[Interface element records]
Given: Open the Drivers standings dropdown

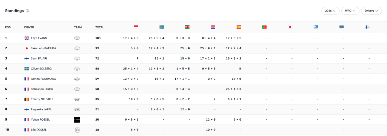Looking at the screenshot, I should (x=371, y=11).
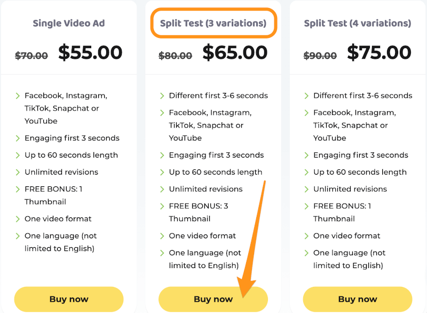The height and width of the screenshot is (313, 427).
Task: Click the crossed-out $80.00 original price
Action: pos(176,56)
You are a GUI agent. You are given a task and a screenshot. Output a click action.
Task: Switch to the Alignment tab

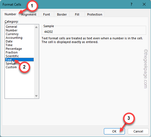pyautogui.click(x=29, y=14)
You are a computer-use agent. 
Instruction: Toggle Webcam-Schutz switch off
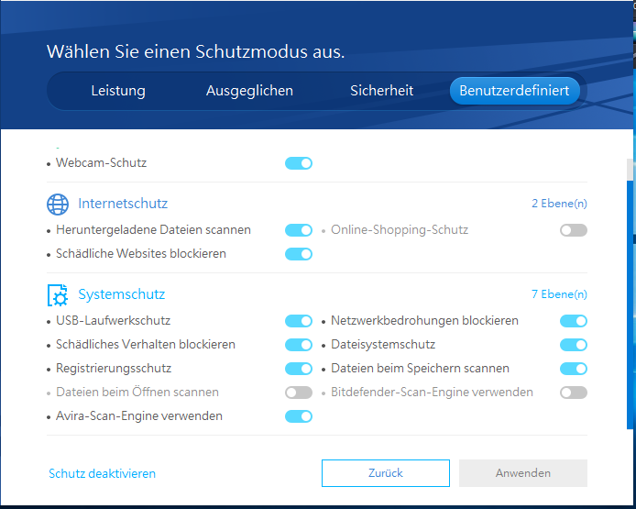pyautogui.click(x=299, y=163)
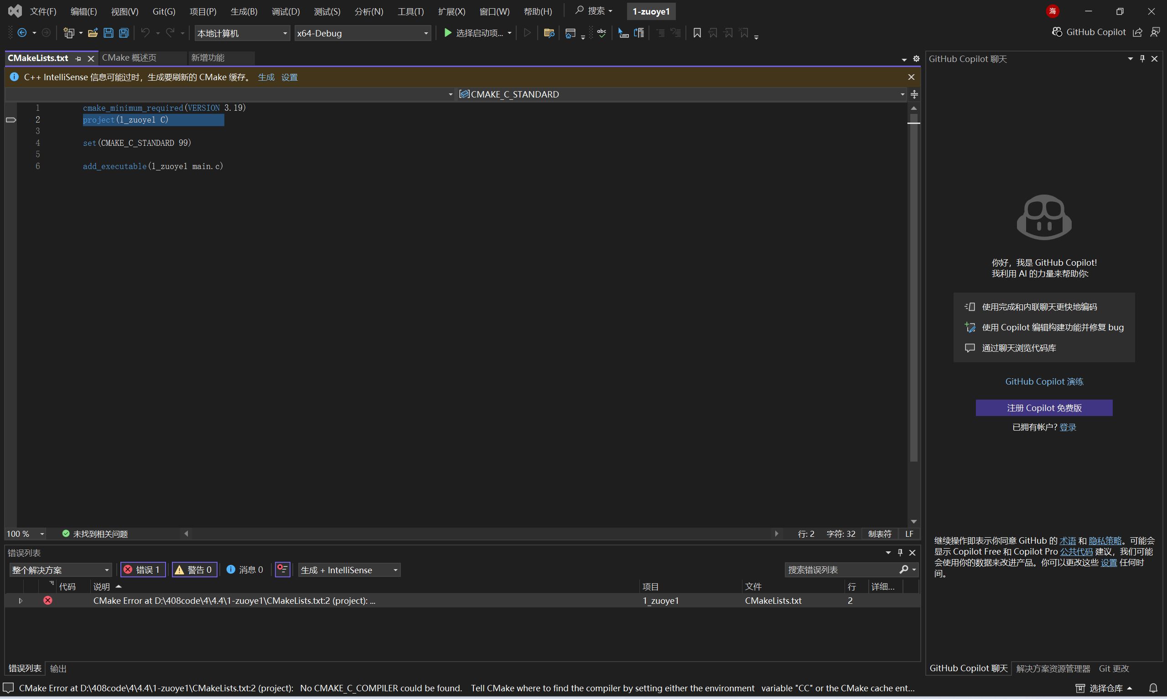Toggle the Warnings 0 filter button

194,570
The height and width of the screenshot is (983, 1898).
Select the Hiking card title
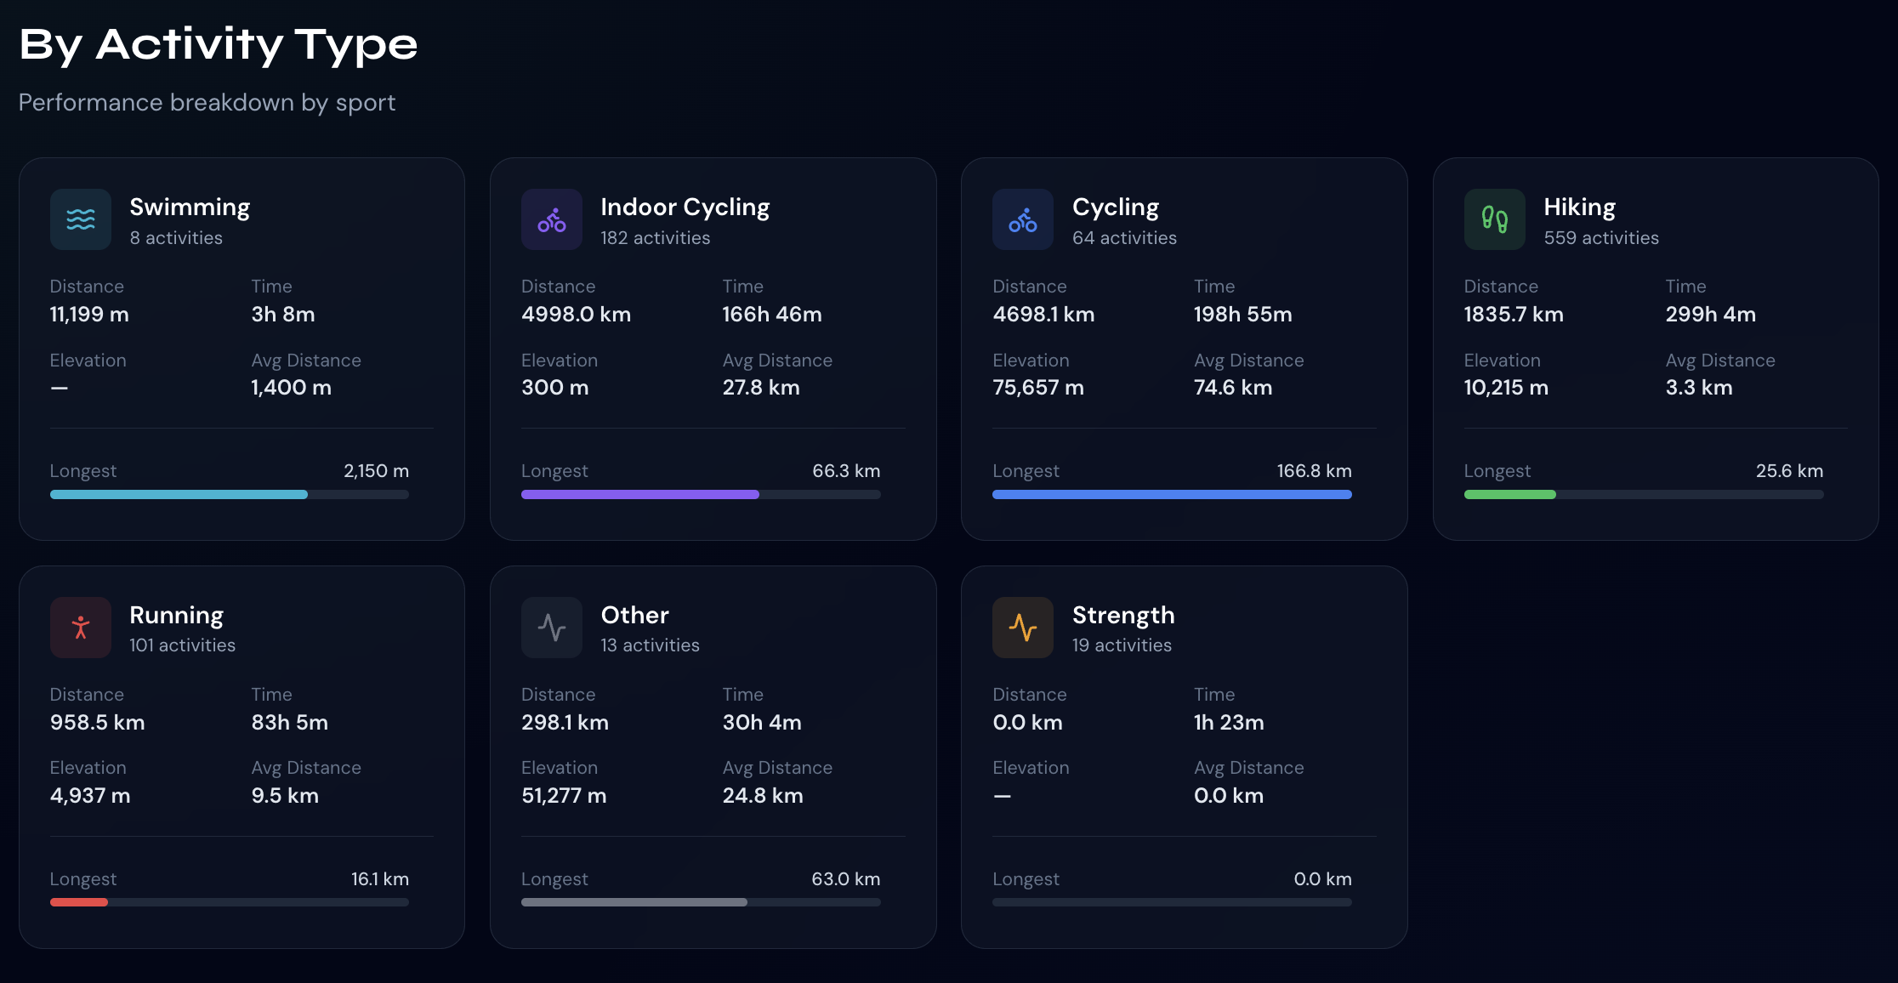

#### Directions for this task
Arrange the lines above as a numbered list, skipping blank lines and leaving out the pictures.

#### Task output
1. Given: Open the Drivers standings dropdown
2. Looking at the screenshot, I should (x=371, y=11).
3. The height and width of the screenshot is (313, 427).
4. Task: Click the crossed-out $80.00 original price
5. Action: pos(176,56)
6. You are a GUI agent. You are given a task and a screenshot. Output a click action.
7. Task: Switch to the Alignment tab
8. pyautogui.click(x=29, y=14)
9. You are a computer-use agent. 
10. Instruction: Toggle Webcam-Schutz switch off
11. pyautogui.click(x=299, y=163)
12. Toggle the Warnings 0 filter button
13. 194,570
14. The height and width of the screenshot is (983, 1898).
15. Select the Hiking card title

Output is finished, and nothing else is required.